Vitesse d'un site web : pourquoi 3 secondes vous coûtent la moitié de vos clients
La vitesse n'est pas un détail technique : c'est un levier commercial. Chaque seconde de chargement supplémentaire fait chuter les conversions, et Google en tient compte pour le classement.
Les trois indicateurs qui comptent
- LCP : temps d'affichage du plus gros élément visible. Objectif : moins de 2,5 secondes
- INP : réactivité aux clics. Objectif : moins de 200 millisecondes
- CLS : stabilité visuelle, pour éviter les éléments qui sautent. Objectif : moins de 0,1
Les images, coupable numéro un
Une photo de 4 Mo mise en ligne telle quelle ruine n'importe quel site. Redimensionnez aux dimensions réelles d'affichage, convertissez en WebP ou AVIF, et activez le chargement différé sous la ligne de flottaison. À elle seule, cette étape divise souvent le temps de chargement par deux.
Les polices
Limitez-vous à deux familles et deux graisses, hébergez-les localement et précisez un affichage de secours. Les polices distantes bloquent souvent le premier rendu.
L'hébergement
Un mutualisé à 3 € par mois partagé avec 500 sites ne tiendra jamais un bon score. Un hébergement correct avec cache et distribution géographique coûte 10 € à 25 € par mois et change tout.

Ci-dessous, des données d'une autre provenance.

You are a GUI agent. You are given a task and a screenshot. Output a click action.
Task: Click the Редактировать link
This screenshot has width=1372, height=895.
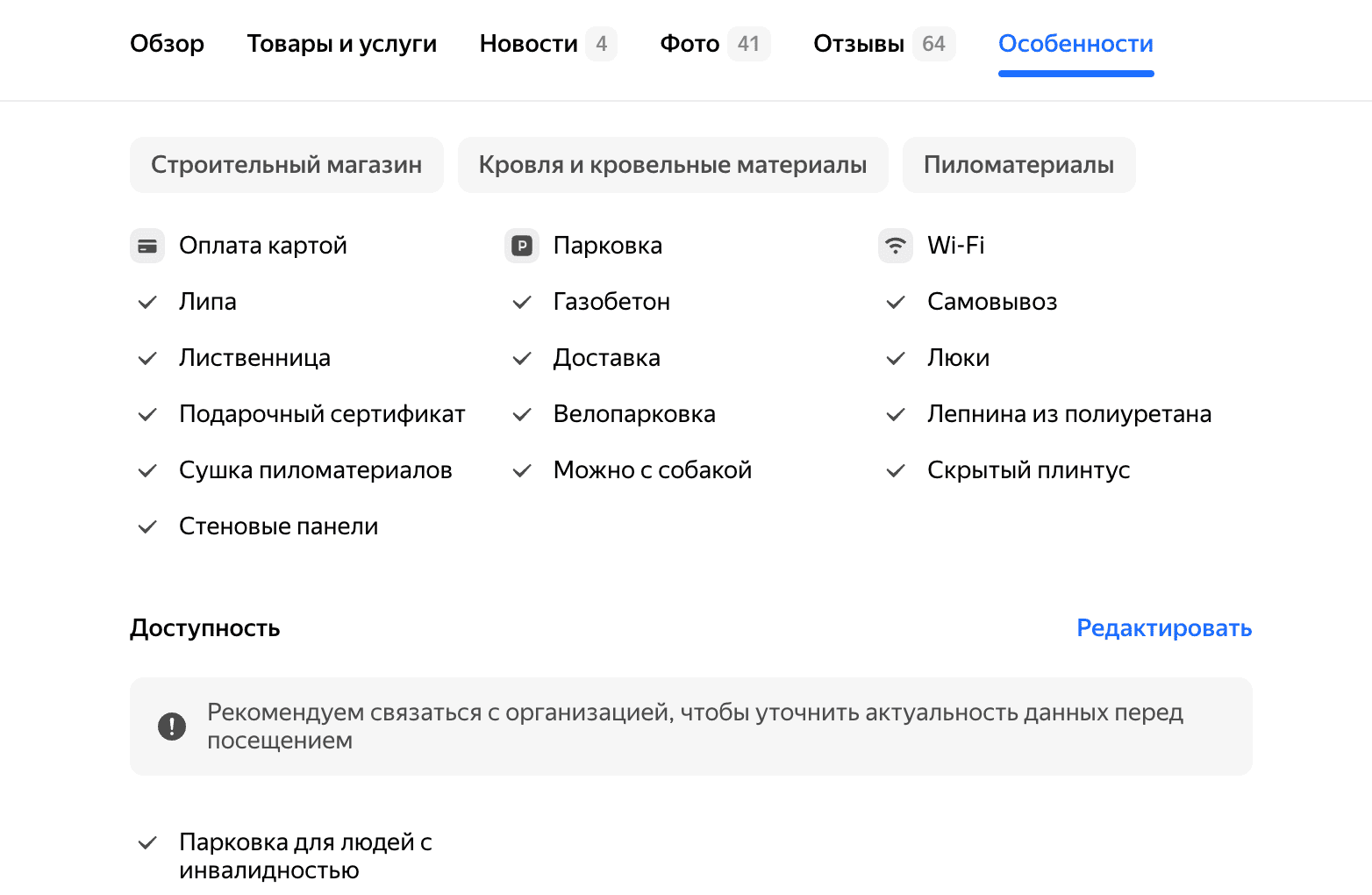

Le code et les scripts tiers
Chaque extension, chaque pixel publicitaire, chaque widget de chat ralentit le site. Faites l'inventaire et supprimez tout ce qui n'a pas prouvé son utilité.
Mesurer correctement
Testez sur mobile, en 4G simulée, pas sur votre fibre depuis votre ordinateur. C'est la seule mesure représentative de vos vrais visiteurs.